No, each instance has it’s own FileLogger and separate log file… for now I’m using FileLogger::createDateStampedLogger() so they have separate files… but I’ll need to write a cleanup method to delete any logs older than 24 hours (or if the number of logs exceeds an arbitrary value I’ll have to decide on)…
I was interested to see what other devs may have done.
hum.. the shared object class needs a public default constructor, but there's no way to set the 'fileToWriteTo' of a FileLogger after it has been constructed.
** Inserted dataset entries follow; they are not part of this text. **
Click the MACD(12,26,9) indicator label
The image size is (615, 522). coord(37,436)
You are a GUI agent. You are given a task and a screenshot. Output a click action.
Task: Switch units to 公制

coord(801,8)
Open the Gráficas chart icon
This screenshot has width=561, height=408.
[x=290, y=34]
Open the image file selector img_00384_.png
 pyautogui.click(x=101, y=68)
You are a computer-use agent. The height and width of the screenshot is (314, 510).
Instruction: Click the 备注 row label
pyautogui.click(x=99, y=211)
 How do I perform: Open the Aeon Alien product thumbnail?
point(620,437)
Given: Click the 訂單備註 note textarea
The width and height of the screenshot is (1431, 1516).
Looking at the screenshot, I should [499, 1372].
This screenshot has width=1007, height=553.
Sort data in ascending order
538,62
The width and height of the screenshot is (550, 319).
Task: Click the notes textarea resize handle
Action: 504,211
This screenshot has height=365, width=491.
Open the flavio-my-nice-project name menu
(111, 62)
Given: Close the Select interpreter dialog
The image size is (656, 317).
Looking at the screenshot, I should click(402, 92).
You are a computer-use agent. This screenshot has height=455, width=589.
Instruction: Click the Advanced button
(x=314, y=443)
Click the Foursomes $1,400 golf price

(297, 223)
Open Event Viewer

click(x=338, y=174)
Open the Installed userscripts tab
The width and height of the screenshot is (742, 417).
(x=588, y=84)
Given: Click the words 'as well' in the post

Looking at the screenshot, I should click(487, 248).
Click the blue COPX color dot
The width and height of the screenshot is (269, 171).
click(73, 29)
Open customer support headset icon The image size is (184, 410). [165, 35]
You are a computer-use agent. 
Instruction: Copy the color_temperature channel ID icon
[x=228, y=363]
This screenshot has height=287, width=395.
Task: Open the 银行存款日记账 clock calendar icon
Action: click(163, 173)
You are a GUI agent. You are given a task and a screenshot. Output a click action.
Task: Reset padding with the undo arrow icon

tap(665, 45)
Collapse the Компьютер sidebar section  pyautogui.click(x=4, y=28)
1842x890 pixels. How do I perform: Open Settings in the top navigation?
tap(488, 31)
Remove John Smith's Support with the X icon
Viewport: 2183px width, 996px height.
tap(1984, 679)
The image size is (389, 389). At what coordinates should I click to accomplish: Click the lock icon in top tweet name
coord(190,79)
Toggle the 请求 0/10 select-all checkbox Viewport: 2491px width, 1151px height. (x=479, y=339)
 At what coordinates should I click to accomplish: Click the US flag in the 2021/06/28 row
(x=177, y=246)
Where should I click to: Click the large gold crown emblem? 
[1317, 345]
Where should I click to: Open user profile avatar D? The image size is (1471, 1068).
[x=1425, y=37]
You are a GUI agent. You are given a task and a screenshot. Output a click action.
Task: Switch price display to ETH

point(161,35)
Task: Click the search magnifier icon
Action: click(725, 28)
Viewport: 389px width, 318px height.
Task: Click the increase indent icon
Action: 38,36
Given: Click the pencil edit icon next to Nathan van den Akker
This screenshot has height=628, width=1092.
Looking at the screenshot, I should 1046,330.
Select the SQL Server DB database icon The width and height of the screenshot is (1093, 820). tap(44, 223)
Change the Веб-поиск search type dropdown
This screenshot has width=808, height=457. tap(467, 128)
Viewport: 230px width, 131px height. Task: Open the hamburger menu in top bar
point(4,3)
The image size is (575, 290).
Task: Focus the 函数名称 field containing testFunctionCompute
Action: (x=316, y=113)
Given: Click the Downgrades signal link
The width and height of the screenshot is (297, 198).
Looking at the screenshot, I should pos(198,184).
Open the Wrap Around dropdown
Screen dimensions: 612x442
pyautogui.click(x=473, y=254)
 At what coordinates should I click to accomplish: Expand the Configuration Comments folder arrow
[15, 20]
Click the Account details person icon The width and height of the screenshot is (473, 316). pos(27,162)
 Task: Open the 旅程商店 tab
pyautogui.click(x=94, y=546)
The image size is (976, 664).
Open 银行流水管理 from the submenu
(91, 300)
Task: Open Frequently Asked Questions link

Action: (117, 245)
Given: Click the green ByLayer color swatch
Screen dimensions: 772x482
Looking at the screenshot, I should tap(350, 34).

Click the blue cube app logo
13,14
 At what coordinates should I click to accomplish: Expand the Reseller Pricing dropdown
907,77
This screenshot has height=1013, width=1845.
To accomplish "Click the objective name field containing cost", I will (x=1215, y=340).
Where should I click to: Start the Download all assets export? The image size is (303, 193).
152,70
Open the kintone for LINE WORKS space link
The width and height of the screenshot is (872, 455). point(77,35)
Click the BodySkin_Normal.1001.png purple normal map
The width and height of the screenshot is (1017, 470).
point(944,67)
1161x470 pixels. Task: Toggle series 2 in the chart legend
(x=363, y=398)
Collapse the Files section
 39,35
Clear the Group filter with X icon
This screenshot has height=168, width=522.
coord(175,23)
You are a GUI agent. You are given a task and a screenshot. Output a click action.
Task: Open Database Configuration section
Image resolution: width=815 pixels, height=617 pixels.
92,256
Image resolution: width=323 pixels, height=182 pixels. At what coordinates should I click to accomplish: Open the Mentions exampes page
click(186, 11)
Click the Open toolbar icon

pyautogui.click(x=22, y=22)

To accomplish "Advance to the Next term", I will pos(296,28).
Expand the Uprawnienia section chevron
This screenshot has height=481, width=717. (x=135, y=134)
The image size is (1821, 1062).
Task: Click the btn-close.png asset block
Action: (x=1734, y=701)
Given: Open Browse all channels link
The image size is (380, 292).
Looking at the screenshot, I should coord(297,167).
So how can I do? Am I missing something simple/thinking the wrong way?
also, perhaps it's fine, but it sounds a bit weird to me to have a SharedResourcePointer<MyFileLogger> when Logger itself has a static Logger* currentLogger
I think the idea is to have a shared instance of your own class and just use the reference count value and append that to the FileLogger name when you create the FileLogger… Or something like that… Just woke up
Ok, so what would you recommended to share a FileLogger between plugin's instances? anything special to care about ? (will the current static Logger* currentLogger be a problem?)
and I'm not sure when/how to call setCurrentLogger (nullptr)
Couldn’t you have your own SharedResourcePointer derived class and in its destructor setCurrentLogger(nullptr) ?
What you’re trying to do is different to me… The problem I see in using a shared file for all the instances is having to know which instance is logging what… So you’d have to prepend each log entry with an id.
class CLogCounter
{
public:
CLogCounter();
~CLogCounter();
int addLog();
int removeLog();
int getCount() { return m_iCount; }
private:
int m_iCount;
};
CLogCounter::CLogCounter() : m_iCount (0)
{
}
CLogCounter::~CLogCounter()
{
}
int CLogCounter::addLog()
{
++m_iCount;
return m_iCount;
}
int CLogCounter::removeLog()
{
--m_iCount;
if (m_iCount < 0)
m_iCount = 0;
return m_iCount;
}
In my main processor class I declared a public SharedResourcePointer:
SharedResourcePointer<CLogCounter> m_pLogCounter;
and in the constructor before naming the FileLogger I get the instance number:
I was saying that because of the instances number that you use for the filenames :
if the user loads 2 instances of your plug, one as VST and one as AU, both will get the same 'instance' number, so the same log file name if you just use the instance number in there.
Aah... Hadn't checked that... Good call... There are other edge cases as well so I'm still sticking to using the date/time stamped file names right now...
I just came across this thread since I'm trying to solve the same problem: I want the different instances of my plugin to use different FileLoggers. There is just one remaining problem: How do you associate each instance of the plugin to a separate logger when you have multiple instances running at the same time? The setCurrentLogger method is static. If I do something like this in my processor class:
Logger::setCurrentLogger(log_file_);
Then all running instances will redirect their logging to the log file of the last instance. What's the workaround?
The solution is simpler than I thought: I shouldn't use setCurrentLogger at all, neither for setting nor removing the logger. I can just use the logMessage method directly on a FileLogger member of each processor.
I must have been slightly confused by by the two different questions discussed in this thread.